The reduction of molecular oxygen to water provides most of the energy that enables higher organisms to exist. Oxygen reduction is a mixed blessing because incompletely reduced oxygen species are more reactive than molecular oxygen in the ground state and can, when out of control, damage biological molecules. However, incompletely reduced oxygen species may also serve useful functions, as exemplified by their control of mitochondrial Ca(2+) homeostasis, the understanding of which has improved greatly during the last few years. Hydrogen peroxide can stimulate a specific Ca(2+) release pathway from intact mitochondria by oxidizing mitochondrial pyridine nucleotides through the activities of glutathione peroxidase, glutathione reductase, and the energy-linked transhydrogenase. Other pro-oxidants such as menadione, alloxan, or divicine also stimulate the specific Ca(2+) release, because they furnish NAD(+).
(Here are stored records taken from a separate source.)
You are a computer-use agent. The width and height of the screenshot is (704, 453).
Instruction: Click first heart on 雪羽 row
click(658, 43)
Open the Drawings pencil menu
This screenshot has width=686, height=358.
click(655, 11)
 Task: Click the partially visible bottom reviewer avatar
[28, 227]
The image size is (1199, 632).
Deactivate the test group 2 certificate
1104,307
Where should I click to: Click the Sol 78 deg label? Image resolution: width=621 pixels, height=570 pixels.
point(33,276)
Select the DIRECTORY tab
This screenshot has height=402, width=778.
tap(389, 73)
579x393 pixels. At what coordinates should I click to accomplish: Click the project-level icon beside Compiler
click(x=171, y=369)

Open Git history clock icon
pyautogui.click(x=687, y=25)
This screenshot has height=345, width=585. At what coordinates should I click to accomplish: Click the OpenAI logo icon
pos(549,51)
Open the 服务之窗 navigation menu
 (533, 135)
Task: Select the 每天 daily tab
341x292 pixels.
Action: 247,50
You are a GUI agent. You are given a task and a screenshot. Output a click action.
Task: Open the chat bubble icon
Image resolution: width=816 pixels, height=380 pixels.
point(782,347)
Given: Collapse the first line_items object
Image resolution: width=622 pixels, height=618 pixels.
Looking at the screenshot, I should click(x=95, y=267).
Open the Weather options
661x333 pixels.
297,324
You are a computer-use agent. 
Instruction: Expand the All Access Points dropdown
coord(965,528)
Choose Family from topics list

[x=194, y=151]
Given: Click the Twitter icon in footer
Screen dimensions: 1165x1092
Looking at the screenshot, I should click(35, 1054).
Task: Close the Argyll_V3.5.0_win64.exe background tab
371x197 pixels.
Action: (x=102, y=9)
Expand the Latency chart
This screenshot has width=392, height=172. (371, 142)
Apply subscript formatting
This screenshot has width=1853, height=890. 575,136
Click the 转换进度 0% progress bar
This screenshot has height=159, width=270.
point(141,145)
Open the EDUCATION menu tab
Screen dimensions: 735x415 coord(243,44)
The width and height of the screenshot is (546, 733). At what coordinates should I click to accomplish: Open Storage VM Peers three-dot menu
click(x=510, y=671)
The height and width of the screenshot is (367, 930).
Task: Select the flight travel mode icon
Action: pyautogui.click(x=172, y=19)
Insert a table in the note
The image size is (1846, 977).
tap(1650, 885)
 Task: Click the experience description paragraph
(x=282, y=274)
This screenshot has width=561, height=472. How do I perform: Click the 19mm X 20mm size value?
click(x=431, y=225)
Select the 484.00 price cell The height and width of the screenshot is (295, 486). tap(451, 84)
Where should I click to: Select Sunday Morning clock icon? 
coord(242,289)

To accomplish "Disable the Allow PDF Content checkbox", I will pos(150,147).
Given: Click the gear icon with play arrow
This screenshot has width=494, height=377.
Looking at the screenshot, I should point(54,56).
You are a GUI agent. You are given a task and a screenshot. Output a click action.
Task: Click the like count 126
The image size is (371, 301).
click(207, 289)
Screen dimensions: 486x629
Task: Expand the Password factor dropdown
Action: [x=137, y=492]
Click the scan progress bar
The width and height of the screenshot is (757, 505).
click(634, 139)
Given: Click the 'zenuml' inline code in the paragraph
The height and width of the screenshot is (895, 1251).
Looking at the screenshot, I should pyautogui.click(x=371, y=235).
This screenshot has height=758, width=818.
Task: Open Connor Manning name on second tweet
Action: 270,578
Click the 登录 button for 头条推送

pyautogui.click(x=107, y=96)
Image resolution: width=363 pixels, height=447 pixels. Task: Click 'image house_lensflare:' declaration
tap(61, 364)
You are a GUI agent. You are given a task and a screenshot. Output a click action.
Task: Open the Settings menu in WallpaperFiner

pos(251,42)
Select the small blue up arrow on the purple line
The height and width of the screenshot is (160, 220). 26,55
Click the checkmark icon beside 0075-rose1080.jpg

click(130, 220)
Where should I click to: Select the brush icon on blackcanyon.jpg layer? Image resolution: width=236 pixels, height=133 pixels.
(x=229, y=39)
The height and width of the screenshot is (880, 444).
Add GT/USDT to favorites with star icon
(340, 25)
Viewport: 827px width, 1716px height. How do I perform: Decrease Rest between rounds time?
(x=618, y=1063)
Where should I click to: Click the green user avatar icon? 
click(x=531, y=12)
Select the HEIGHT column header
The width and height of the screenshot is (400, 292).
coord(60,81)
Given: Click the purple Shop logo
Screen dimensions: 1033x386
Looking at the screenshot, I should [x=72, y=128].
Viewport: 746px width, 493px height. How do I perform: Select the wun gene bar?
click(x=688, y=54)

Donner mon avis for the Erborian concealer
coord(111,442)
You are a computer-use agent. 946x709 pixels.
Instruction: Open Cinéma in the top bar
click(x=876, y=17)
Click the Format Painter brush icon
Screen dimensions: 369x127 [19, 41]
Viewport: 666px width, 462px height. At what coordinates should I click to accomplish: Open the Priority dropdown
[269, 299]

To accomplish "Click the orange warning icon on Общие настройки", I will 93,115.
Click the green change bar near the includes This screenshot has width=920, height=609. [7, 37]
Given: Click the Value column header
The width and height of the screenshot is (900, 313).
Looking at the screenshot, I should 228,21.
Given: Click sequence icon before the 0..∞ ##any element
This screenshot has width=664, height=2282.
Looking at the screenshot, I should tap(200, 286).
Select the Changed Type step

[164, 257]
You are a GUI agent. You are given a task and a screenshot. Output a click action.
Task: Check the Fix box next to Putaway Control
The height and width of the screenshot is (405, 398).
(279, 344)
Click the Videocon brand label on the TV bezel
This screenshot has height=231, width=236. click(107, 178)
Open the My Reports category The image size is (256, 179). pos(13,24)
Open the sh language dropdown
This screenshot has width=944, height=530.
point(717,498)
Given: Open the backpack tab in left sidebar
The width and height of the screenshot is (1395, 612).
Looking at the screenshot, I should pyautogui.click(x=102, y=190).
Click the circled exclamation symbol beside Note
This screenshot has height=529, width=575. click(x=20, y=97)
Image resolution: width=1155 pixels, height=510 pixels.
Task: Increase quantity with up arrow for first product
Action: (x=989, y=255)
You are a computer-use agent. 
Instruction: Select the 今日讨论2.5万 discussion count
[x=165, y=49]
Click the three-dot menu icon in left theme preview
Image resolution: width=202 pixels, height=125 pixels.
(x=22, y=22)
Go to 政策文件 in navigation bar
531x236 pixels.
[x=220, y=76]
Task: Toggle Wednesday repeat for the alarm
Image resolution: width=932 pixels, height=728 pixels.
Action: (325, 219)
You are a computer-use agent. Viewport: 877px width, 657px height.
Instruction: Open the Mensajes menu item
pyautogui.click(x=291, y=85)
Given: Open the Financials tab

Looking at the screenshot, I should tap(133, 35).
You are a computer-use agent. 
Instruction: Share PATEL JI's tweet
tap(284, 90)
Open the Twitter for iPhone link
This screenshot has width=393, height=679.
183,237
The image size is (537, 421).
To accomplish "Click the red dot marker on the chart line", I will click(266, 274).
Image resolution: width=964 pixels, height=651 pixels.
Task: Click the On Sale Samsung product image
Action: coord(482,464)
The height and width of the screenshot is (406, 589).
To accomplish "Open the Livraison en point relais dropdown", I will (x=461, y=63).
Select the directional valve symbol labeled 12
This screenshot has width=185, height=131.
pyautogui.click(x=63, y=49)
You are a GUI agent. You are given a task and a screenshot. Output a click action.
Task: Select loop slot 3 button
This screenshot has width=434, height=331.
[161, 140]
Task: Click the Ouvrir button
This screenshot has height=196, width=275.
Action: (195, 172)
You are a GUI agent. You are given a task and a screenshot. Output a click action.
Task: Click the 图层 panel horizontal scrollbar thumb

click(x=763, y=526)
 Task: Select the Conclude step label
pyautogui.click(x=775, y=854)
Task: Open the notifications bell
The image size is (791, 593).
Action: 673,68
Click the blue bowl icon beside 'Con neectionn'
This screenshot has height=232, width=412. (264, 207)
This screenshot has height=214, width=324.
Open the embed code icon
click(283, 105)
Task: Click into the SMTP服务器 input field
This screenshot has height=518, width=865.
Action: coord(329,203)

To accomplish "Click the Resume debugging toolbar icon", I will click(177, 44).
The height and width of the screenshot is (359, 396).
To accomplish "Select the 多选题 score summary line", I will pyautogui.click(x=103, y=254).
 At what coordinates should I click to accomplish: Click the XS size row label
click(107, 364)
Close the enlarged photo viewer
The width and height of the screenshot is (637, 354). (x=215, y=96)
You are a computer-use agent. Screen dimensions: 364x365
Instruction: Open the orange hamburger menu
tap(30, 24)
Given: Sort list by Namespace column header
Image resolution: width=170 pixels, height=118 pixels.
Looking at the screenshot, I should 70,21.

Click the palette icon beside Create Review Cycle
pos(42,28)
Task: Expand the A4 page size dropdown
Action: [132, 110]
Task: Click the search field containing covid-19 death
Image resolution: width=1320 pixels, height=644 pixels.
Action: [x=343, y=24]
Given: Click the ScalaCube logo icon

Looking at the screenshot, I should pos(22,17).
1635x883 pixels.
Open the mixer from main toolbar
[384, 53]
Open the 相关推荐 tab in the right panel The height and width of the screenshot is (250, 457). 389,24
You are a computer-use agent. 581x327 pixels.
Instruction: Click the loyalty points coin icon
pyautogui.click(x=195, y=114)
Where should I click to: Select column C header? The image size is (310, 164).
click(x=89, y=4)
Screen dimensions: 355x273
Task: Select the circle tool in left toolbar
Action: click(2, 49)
The specific Ca(2+) release requires for its activation the hydrolysis of intramitochondrial NAD(+) to ADPribose and nicotinamide, and is prevented by inhibitors of NAD(+) hydrolysis and protein monoADPribosylation. Recent experiments reveal that NAD(+) hydrolysis and therefore Ca(2+) release is regulated by vicinal thiols in mitochondria. When reduced or alkylated, the thiols prevent hydrolysis, but when they are cross-linked hydrolysis takes place. Cyclosporine A, which also prevents NAD(+) hydrolysis, acts distal of these vicinal thiols. Since mitochondrial Ca(2+) handling is physiologically relevant, its control by pro-oxidants must be added to the growing list of their useful functions.